Il s’agit d’un groupe de jeunes qui ont besoin de compassion et de sécurité, d’une évaluation clinique compétente, d’un traitement précoce des maladies mentales telles que la dépression, d’un soutien au sein de leur famille, de leur école et en ligne, et d’un espoir de guérison et d’un avenir épanouissant.
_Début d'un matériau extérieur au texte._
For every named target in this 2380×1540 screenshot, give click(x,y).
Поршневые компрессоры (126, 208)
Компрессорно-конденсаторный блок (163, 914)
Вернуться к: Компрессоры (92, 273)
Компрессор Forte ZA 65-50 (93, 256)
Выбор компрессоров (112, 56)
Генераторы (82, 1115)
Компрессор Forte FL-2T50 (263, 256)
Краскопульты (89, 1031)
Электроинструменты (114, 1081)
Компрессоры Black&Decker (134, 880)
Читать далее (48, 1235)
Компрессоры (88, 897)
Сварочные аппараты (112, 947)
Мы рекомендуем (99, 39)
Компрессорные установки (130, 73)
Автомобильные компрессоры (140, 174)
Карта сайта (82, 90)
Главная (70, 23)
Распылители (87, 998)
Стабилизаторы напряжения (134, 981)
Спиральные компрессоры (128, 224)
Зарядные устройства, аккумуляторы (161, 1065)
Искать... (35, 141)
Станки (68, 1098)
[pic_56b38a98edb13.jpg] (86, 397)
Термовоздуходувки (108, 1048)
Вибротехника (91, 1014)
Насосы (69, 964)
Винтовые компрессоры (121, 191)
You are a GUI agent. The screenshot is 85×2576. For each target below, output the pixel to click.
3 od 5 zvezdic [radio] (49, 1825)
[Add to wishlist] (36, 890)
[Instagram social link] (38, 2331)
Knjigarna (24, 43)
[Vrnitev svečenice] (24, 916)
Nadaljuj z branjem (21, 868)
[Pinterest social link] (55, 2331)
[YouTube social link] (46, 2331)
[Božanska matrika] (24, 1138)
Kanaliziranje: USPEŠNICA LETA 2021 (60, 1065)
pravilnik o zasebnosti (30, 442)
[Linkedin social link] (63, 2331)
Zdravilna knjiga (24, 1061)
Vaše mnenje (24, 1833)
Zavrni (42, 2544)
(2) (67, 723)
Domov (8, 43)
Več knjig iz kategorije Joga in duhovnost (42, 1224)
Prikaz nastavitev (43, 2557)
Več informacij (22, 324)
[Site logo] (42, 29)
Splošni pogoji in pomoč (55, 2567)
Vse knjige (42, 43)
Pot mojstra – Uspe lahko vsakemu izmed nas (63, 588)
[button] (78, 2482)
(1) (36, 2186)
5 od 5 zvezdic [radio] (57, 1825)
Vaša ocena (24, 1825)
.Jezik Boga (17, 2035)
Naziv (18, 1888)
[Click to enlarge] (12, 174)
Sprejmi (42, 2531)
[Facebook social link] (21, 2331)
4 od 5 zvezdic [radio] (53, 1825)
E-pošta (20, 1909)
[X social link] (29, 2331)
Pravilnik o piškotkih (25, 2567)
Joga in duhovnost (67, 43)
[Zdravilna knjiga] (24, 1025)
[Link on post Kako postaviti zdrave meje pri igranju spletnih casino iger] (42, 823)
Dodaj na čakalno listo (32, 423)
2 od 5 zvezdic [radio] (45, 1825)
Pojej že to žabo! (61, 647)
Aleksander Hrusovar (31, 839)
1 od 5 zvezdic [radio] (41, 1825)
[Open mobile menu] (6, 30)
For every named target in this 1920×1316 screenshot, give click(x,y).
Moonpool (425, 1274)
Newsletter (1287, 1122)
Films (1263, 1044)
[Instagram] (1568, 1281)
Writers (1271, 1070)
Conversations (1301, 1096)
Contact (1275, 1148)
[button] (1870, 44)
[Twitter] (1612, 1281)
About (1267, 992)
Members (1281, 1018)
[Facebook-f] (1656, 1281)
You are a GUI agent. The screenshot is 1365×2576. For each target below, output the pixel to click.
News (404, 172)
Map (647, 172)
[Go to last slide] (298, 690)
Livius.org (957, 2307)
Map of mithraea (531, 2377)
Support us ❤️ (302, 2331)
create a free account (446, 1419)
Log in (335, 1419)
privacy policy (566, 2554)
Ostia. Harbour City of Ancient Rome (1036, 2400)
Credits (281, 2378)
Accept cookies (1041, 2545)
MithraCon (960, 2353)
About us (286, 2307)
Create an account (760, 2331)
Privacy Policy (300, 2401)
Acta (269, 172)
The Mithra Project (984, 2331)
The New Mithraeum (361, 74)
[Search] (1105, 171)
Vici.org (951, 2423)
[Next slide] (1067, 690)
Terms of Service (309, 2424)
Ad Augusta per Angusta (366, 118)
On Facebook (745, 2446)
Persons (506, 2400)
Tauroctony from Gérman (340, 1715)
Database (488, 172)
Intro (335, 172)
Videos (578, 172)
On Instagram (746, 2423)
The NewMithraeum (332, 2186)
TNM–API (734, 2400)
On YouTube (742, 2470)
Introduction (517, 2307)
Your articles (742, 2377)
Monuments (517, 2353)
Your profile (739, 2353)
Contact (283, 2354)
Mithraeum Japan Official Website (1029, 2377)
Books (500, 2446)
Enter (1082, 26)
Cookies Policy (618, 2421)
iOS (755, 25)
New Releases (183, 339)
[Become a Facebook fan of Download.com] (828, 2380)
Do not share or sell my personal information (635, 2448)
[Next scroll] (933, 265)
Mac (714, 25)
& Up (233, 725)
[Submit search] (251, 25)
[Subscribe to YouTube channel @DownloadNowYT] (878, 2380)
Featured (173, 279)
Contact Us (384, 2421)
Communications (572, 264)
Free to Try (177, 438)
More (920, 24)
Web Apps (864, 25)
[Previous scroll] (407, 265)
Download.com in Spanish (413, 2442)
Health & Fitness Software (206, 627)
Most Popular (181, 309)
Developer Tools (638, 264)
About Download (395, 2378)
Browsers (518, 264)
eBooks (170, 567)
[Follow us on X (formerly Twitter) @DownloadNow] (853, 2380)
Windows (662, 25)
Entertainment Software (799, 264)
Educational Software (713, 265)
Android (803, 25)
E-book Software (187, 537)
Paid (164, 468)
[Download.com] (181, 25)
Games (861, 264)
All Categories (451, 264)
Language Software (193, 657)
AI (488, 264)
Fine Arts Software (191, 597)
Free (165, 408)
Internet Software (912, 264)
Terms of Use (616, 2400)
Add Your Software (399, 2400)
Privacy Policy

Il est essentiel que le NHS et ses agences partenaires soient en mesure de leur apporter ces assurances.
5. En fin de compte, il s’agit d’un groupe de jeunes qui risquent de se suicider et de notre responsabilité collective pour leur sécurité. Cela implique des services de santé spécialisés, capables de répondre à la demande croissante et dotés des compétences appropriées dans les services généraux. Cela implique un discours public mesuré, veillant à ne pas attiser les préjugés ou à ne pas alarmer inutilement les jeunes et leurs familles.
Nous devons également veiller à disposer de données de qualité, dignes de confiance pour tous. Le nombre de décès doit être surveillé, non seulement dans les services de genre, mais également dans d’autres bases de données générales, comme c’est le cas actuellement au NCMD et dans ma propre unité, la National Confidential Inquiry. La prévention future en dépendra.